| Stored records |

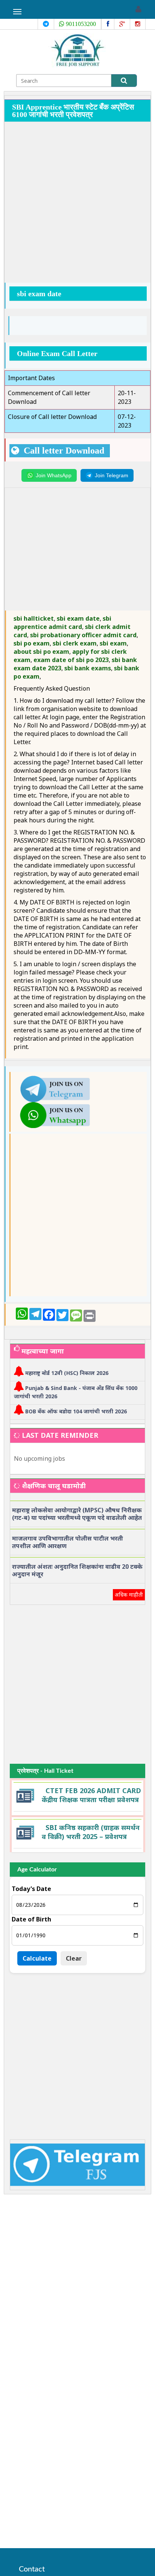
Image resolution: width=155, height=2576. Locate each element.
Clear (74, 1958)
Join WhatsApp (53, 475)
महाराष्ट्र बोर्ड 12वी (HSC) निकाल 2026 (66, 1372)
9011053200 (80, 24)
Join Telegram (111, 475)
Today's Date (31, 1889)
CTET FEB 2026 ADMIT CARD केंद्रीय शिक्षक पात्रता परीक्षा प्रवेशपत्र (91, 1795)
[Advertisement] (77, 203)
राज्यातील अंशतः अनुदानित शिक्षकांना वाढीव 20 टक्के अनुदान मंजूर (77, 1570)
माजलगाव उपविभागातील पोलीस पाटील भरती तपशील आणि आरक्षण (67, 1542)
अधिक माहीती (129, 1594)
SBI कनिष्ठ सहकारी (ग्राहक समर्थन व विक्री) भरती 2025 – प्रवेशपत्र (91, 1832)
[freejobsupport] (55, 1088)
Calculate (37, 1958)
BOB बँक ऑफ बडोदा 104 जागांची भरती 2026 (76, 1411)
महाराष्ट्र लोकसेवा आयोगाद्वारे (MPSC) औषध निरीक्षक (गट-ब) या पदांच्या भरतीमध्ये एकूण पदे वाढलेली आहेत (77, 1514)
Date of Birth (31, 1919)
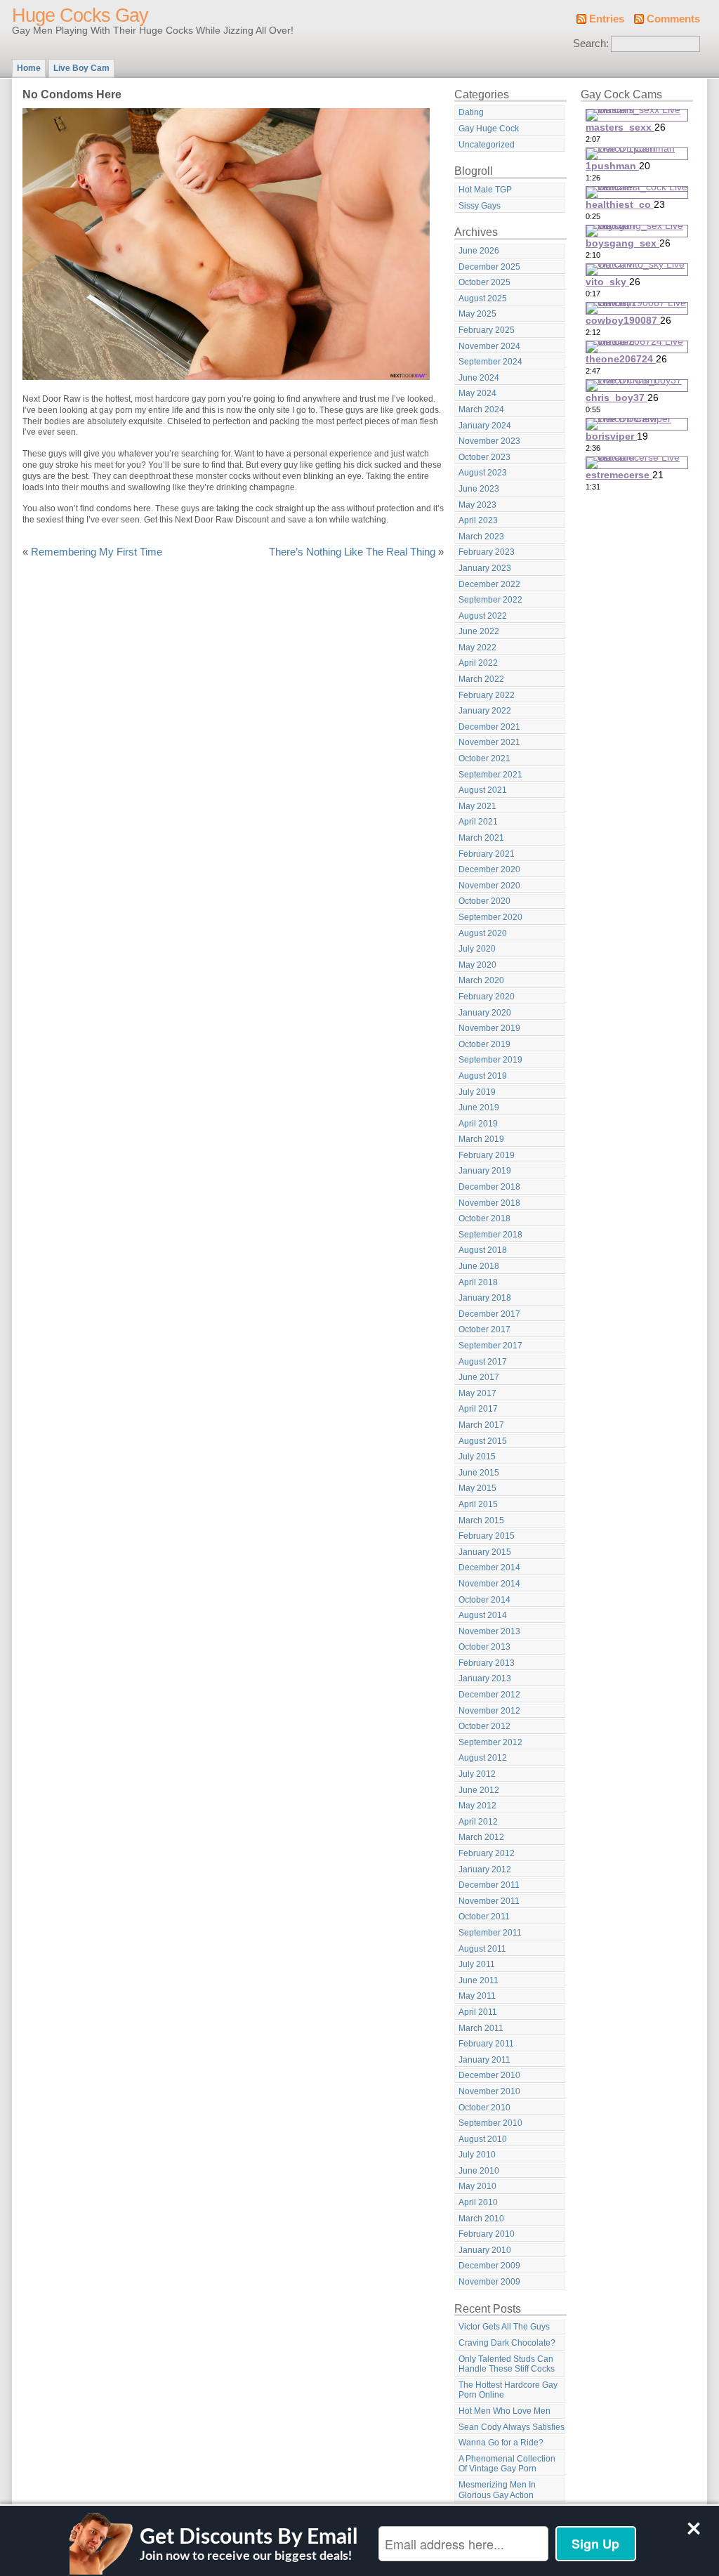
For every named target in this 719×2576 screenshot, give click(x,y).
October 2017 (484, 1329)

| PROBLEM REQUIREMENTS |
Reproduce exactly the lines above from the line with "महाराष्ट्र बोर्ड 12वी" to the line with "Calculate (37, 1958)", including both, and add nothing.

| THE ANSWER |
महाराष्ट्र बोर्ड 12वी (HSC) निकाल 2026 (66, 1372)
9011053200 (80, 24)
Join Telegram (111, 475)
Today's Date (31, 1889)
CTET FEB 2026 ADMIT CARD केंद्रीय शिक्षक पात्रता परीक्षा प्रवेशपत्र (91, 1795)
[Advertisement] (77, 203)
राज्यातील अंशतः अनुदानित शिक्षकांना वाढीव 20 टक्के अनुदान मंजूर (77, 1570)
माजलगाव उपविभागातील पोलीस पाटील भरती तपशील आणि आरक्षण (67, 1542)
अधिक माहीती (129, 1594)
SBI कनिष्ठ सहकारी (ग्राहक समर्थन व विक्री) भरती 2025 – प्रवेशपत्र (91, 1832)
[freejobsupport] (55, 1088)
Calculate (37, 1958)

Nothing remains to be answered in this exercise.